Daggy McDagface: Orchestrating Data Pipelines at Scale at CTA
At CTA, we help progressive mission‐driven organizations harness their data to scale their impact. In this post, we are excited to share how we deploy and orchestrate a multitude of data pipelines using DAGs—and how we’ve scaled our process with a nifty DAG generator we fondly call Daggy McDagface (named in homage to Boaty McBoatface).
(You can check out this 7-minute video to learn more in a thrilling audiovisual format. Or keep reading below. Or do both!)
What Is a DAG?
A DAG (directed acyclic graph) - pronounced “dag,” rhymes with “drag” - is, for our purposes, a set of tasks that execute one after the other. Software engineers commonly deploy code into DAGs that run in the cloud to run different scripts in a predetermined order and on a specific schedule. For example, a DAG that would run a simple data pipeline to sync data from S3 into BigQuery might look like this:
Wait for a file to appear in a specific S3 bucket,
Download that file and upload it to Google Cloud Storage, and then
Sync the data from GCS into BigQuery.
An example of a simple DAG that runs a few tasks one after another. This can be scheduled to run at whatever frequency is needed (weekly, daily, hourly, etc.).

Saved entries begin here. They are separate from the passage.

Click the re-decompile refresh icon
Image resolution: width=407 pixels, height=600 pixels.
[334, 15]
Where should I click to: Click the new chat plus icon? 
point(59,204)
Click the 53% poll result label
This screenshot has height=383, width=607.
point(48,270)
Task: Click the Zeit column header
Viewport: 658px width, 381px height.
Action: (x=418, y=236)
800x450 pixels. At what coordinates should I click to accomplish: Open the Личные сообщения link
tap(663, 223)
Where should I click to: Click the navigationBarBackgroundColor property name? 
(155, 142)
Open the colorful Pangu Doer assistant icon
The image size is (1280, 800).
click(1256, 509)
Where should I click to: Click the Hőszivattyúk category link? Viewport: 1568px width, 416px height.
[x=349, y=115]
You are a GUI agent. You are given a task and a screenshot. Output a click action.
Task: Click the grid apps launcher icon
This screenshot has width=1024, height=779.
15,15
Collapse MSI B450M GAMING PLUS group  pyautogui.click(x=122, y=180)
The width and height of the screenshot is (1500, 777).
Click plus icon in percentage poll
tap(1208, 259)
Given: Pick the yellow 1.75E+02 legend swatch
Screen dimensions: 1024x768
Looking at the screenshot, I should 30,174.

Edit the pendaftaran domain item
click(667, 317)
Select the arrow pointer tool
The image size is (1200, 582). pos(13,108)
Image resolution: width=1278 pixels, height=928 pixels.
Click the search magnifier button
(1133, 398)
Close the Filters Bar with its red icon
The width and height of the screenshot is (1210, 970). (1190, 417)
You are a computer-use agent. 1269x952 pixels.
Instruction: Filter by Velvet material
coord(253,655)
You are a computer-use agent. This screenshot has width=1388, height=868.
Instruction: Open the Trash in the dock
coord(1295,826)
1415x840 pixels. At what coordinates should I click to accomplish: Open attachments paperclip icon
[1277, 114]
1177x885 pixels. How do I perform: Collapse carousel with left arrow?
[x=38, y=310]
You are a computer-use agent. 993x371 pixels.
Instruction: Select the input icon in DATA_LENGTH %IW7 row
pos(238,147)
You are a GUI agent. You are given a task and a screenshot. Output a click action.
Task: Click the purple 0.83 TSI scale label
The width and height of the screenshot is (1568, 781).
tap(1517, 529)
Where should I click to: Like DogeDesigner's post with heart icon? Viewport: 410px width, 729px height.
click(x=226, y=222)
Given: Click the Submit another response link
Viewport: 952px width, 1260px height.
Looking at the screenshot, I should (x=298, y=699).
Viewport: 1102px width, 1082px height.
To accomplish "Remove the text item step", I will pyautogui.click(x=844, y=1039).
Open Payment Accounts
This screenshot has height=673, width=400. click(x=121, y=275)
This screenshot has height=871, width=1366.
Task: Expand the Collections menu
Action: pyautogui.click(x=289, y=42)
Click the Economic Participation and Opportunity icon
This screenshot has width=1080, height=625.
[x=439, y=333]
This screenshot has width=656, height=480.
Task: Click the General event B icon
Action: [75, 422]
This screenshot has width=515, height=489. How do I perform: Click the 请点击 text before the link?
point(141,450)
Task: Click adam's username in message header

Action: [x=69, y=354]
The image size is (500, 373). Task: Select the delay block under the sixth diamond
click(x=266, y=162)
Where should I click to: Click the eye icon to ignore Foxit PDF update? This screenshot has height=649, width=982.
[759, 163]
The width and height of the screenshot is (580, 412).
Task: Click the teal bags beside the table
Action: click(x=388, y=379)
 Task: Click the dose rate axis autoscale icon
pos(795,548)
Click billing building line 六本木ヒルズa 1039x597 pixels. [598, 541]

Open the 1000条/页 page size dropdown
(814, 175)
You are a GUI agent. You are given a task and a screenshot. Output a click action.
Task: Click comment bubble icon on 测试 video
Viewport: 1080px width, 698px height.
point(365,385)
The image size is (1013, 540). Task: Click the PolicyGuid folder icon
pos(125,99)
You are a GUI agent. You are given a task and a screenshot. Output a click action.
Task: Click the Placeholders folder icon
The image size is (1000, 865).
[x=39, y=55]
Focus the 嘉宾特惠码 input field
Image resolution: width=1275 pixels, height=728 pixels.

Why Use DAGs for Data Pipelines?
Consider the following scenario: your company has an executive team that wants to review its business metrics every morning. You, a data analyst, have written a script that processes data to create reports for them. How do you deliver the executives their critical business reports every morning? One option is to come into the office at 7 AM to run the script manually on your laptop, and pray that it succeeds in time to email the report to leadership… every single day. That is technically a viable option - one that some of us at CTA (unfortunately) have some personal experience with in past jobs.
But there’s a better way to live! At CTA, we are passionate about automating data pipelines as much as possible, and DAGs enable us to run our code in the cloud. This means any task you can run with a script on your computer can instead run automatically on the internet, without anyone needing to commute anywhere at 7am to push a button. And that means your analyst, and the entire team, can sleep a little better at night.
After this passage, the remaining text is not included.